**Tasks and exercises**:
(a) In the drug pricing passage, reproduce the text from "No one knows" up to and including "more a year.".
(b) In one to three sentences, give the reason insurers offer for the new pricing system, according to the drug pricing passage.

**Document text**:
▽

With the new pricing system, insurers abandoned the traditional arrangement that has patients pay a fixed amount, like $10, $20 or $30 for a prescription, no matter what the drug’s actual cost. Instead, they are charging patients a percentage of the cost of certain high-priced drugs, usually 20 to 33 percent, which can amount to thousands of dollars a month.
The system means that the burden of expensive health care can now affect insured people, too.
No one knows how many patients are affected, but hundreds of drugs are priced this new way. They are used to treat diseases that may be fairly common, including multiple sclerosis, rheumatoid arthritis, hemophilia, hepa is C and some cancers. There are no cheaper equivalents for these drugs, so patients are forced to pay the price or do without.
Insurers say the new system keeps everyone’s premiums down at a time when some of the most innovative and promising new treatments for conditions like cancer and rheumatoid arthritis and multiple sclerosis can cost $100,000 and more a year.
But the result is that patients may have to spend more for a drug than they pay for their mortgages, more, in some cases, than their monthly incomes.
The system, often called Tier 4, began in earnest with Medicare drug plans and spread rapidly. It is now incorporated into 86 percent of those plans. Some have even higher co-payments for certain drugs, a Tier 5.

△

**Extracted material**:
▽

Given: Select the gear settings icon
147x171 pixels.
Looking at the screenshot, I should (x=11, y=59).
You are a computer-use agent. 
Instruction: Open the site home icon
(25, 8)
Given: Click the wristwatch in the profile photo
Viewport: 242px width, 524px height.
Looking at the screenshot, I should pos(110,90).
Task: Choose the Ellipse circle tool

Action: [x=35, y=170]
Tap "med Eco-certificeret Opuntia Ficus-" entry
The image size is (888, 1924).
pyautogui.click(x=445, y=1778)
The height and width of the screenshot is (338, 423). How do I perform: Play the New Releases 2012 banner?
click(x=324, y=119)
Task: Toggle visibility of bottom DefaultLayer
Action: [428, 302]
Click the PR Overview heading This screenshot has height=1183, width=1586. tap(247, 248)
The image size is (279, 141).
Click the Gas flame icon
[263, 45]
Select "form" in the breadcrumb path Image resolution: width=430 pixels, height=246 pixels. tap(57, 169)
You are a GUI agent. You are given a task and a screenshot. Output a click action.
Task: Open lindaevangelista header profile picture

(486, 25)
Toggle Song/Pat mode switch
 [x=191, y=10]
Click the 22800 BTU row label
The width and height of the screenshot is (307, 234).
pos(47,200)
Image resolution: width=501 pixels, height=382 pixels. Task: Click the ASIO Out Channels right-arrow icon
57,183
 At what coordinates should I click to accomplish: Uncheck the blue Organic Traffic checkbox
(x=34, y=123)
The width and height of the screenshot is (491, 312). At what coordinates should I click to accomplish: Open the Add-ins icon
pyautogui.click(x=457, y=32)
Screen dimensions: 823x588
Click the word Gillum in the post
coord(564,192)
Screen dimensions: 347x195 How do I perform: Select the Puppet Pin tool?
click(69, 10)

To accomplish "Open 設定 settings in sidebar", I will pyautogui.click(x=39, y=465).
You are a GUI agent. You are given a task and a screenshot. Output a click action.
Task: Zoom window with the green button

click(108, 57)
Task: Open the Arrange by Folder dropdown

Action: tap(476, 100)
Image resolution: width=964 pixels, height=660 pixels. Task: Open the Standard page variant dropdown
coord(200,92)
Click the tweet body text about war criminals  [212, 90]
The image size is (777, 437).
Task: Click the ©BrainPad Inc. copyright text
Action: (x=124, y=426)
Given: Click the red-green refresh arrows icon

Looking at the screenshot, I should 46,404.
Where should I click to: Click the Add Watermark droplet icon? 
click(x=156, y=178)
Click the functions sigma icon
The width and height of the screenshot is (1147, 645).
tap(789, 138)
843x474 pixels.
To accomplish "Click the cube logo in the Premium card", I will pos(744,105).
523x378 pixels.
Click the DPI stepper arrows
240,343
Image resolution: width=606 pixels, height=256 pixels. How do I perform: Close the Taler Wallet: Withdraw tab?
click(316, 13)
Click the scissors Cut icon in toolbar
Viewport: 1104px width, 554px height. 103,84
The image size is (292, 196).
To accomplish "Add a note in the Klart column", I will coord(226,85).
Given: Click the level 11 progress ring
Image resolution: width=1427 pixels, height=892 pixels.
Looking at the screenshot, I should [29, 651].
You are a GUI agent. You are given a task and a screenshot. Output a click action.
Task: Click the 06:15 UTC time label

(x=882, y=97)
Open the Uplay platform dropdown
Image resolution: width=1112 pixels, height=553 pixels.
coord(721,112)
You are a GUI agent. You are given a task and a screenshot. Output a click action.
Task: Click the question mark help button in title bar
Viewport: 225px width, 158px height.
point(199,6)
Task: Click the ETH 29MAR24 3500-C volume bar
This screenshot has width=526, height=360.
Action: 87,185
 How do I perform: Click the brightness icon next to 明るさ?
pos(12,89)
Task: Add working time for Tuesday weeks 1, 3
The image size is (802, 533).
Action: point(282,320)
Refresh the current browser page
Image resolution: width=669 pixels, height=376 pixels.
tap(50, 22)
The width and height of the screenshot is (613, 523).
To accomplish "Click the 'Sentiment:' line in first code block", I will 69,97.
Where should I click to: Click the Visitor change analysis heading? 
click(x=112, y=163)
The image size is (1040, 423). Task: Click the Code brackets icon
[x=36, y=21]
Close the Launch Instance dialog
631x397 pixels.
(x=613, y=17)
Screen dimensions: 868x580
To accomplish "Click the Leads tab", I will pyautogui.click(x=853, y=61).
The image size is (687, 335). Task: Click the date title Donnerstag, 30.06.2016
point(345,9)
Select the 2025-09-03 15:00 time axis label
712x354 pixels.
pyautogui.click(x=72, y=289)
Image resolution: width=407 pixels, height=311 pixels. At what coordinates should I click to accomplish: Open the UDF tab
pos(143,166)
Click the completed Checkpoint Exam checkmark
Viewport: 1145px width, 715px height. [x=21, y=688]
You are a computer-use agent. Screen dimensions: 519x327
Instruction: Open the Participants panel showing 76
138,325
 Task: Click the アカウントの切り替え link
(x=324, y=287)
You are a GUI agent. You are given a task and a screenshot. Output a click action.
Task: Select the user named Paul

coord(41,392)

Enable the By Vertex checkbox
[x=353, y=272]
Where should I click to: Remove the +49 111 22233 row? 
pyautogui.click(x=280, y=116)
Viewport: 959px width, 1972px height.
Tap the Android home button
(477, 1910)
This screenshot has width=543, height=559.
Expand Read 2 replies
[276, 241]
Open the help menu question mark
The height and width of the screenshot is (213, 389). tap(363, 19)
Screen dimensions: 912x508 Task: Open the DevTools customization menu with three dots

△

**Solutions by task**:
(a)
No one knows how many patients are affected, but hundreds of drugs are priced this new way. They are used to treat diseases that may be fairly common, including multiple sclerosis, rheumatoid arthritis, hemophilia, hepa is C and some cancers. There are no cheaper equivalents for these drugs, so patients are forced to pay the price or do without.
Insurers say the new system keeps everyone’s premiums down at a time when some of the most innovative and promising new treatments for conditions like cancer and rheumatoid arthritis and multiple sclerosis can cost $100,000 and more a year.

(b) Insurers say the new system keeps everyone's premiums down. Some of the most innovative and promising new treatments, for conditions like cancer, rheumatoid arthritis and multiple sclerosis, can cost $100,000 and more a year.